Summary: I do think gender is linked to readers’
preferences, and that it mirrors the miasma of media-driven socialization from
the cradle to the grave. What I would argue is that we - as readers and writers - owe it to the goal of defeating
stereotypes to try something new once in a while, to vary the menu and the narrative voices we choose in the crime fiction genre. We can be
happily, thrillingly, surprised when we read something out of our normal range.
Coda: My partner came to relish Paretsky and
Leon, with their passion for social justice, among my other recommendations. I
love his Walter Mosely collection because it’s full of unforgettable, darkly
comic characters, even if I blanche when Mouse gets one of his bad ideas!
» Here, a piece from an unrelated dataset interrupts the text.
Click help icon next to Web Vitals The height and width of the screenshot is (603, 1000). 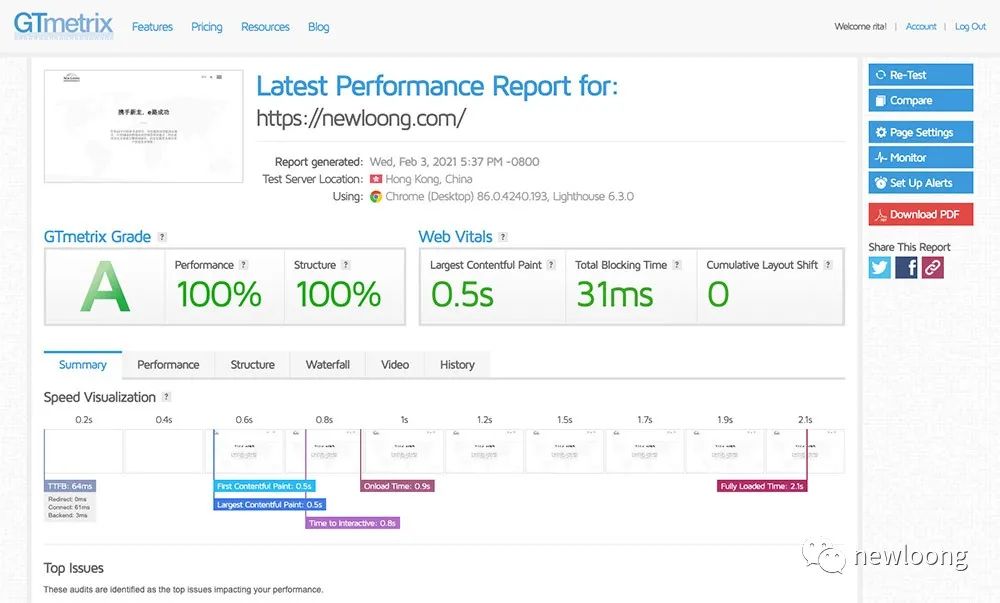503,237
Feel free to push back – and pass along some
recommendations to convert our hypothetical reader.
6 comments:
Interesting take, Susan. But I have to disagree on Mouse -- love him...and (most of) his bad ideas :)
Don't get me wrong, Paul, I love Mouse. I just wish he'd take his meds!
When I started publishing my Samuel Craddock series, I assumed I would mostly be read by women. To my surprise I have a lot of men fans. That said, I have a gender-neutral name and my protagonist is male, so I suspect this helps. But the fact is, Craddock is not "kick ass" in the traditional sense. I actually think that the men who like him would like to be like him--compassionate, smart, and fair.
I totally agree that women are more wide-ranging in their literary tastes. However, Susan, I know you were with me at a library read when a woman sternly informed me that she didn't read anything but female protagonists. Period. Gulp.
I wonder if men (or women, for that matter, read about heroes they'd like to be, or heroes who get their adrenalin pumping?!
So fascinating. I could not in a million years have guessed the pal from the booklist.
Interesting post, Susan--lots to think about here!
Makes me think of the kids book adage about little girls being willing to read books about boys, but little boys not being as willing to read books about girls. I don't think that's entirely true--not with Dash, at least not now--but it says something that it became a marketing mantra of sorts.